Search code examples
kubernetesgoogle-cloud-platformgoogle-cloud-storageelixirdata-export

How to zip objects in an object storage


How would you go about organizing a process of zipping objects that reside an object storage?

For context, our users sometimes request an extraction of their entire data from the app - think of "Downloading Twitter archive" feature of Twitter.

Our users are able to upload files, so the extracted data must contain files stored in a object storage (Google Cloud Storage).

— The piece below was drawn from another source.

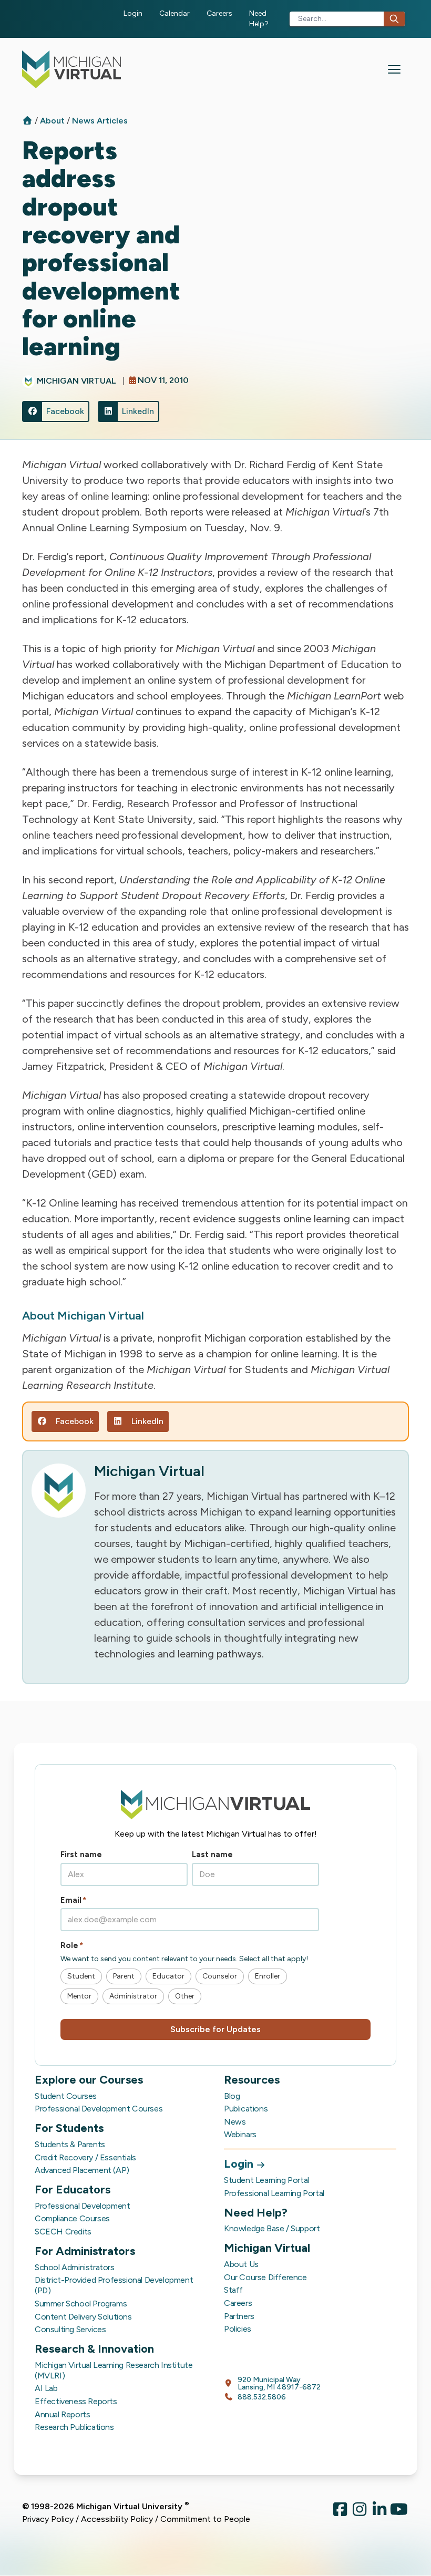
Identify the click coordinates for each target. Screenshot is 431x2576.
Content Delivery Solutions (83, 2317)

The requested data must be packed into a single .zip archive.

A naive approach would look like this:

  1. download all files from object storage on a disk,
  2. zip all files into an archive,
  3. put it .zip back on an object storage,
  4. send a link to download the .zip file back to user.

However, there are multiple disadvantages here:

  1. sometimes files for even single user add up to gigabytes,
  2. if the process of zipping is interrupted, it has to start over.

What's a reasonable way to design a process of generating a .zip archive with user files, that originally reside on an object storage?


Solution

  • Unfortunately, your naive approach is the only way because Cloud Storage offers no compute abilities. Archiving files requires compute, memory, and temporary storage.

    The key item is to choose a service, such as Compute Engine, that can meet your file processing requirements: multi-gig files, fast processing (compression), and high-speed networking.

    Another issue will be the time that it takes to download, zip, and upload. That means using an asynchronous event-based design. Start file processing and notify the user (email, message, web inbox, etc) once the file processing is complete.

    You could make the process synchronous and display a progress bar, but that will complicate the design.